» Your tasks
a) In the Land of Mist companion, condense the paragraph that begins "The heart of Spiritualism" into a short bulleted list that keeps its main facts.
b) Return the part of the Land of Mist companion from "The Lost World: The" up to and including "Land of Mist.", copied word for word.

The Lost World: The Land of Mist Companion

THE LAND OF MIST COMPANION

"Life was a beautiful thing. The man who appreciated its real duties and beauties would have sufficient to employ him without dabbling in pseudo sciences which had thier roots in frauds, exposed already a hundred times and yet finding fresh crowds of foolish devotees whose insane credulity and irrational prejudice made them impervious to all arguement."

Professor Challenger, The Land of Mist.

Saddly, Sir Arthur Conan Doyle did not heed the advice of his own creation. As a piece of propaganda for his personal belief in Spiritualism, Conan Doyle's The Land of Mist naturally makes many scientifically spurious claims. Of course, as a work of fiction, the author benifits from being able to control the situations his characters get into and the information presented to the reader: not only is Spiritualism true in his book, but he crafts claims which cannot be tested, such as the "behind closed doors" discussions of mediums. However, Conan Doyle does provide some textbook cases of so-called psychical phenomenon which only the artifice of fiction can allow him to present as anything but deception. This article will provide links to various articles across cyberspace that provide explanations for said phenomenon.

The story all told presents a "believer's eye view" of the Spiritualist movement in the mid-1920s. Therefore, our natural first stop will be a discussion of the history of the Spiritualist church, provided by The Story of Spiritualism. In this particular case, I am drawing from the site of a Spiritualist church, allowing them to be the source for historical information about their own religion.

The heart of Spiritualism, and therefore of The Land of Mist, is of course psychics and mediums. These vary from the stage acts of chapter 2 to the exotic and elaborate seances and mediums of chapters 4, 5, 10, and 16. At the heart of the psychic/medium routine (while psychics and mediums claim to be doing different things - reading minds and communicating with the dead respectively - their methodology is the same) is "cold" and "hot" reading. These methods have proven so durable that they are still in use today by popular mediums like John Edwards and Sylvia Browne. Several websites have ample information on these techniques: The Art of "Cold Reading" from the James Randi Educational Foundation, How to be a Psychic, and Cold Reading: Tricks of the Psychics. Speaking of John Edwards, television medium host of Crossing Over, CSICOP has provided an excellent investigative report entitled Hustling the Bereaved.

» Material provided
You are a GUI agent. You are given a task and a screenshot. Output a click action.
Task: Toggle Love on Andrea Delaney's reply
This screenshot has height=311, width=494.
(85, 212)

» Solutions in order
a)
- Psychics and mediums are central to Spiritualism and to The Land of Mist. They range from the stage acts of chapter 2 to the elaborate seances and mediums of chapters 4, 5, 10, and 16.
- Psychics claim to read minds and mediums claim to communicate with the dead, but both rely on "cold" and "hot" reading.
- These methods are still used by popular mediums such as John Edwards and Sylvia Browne.
- Websites explaining the techniques include The Art of "Cold Reading" from the James Randi Educational Foundation, How to be a Psychic, and Cold Reading: Tricks of the Psychics.
- CSICOP published an investigative report on John Edwards, the television medium who hosts Crossing Over, titled Hustling the Bereaved.

b)
The Lost World: The Land of Mist Companion

THE LAND OF MIST COMPANION

"Life was a beautiful thing. The man who appreciated its real duties and beauties would have sufficient to employ him without dabbling in pseudo sciences which had thier roots in frauds, exposed already a hundred times and yet finding fresh crowds of foolish devotees whose insane credulity and irrational prejudice made them impervious to all arguement."

Professor Challenger, The Land of Mist.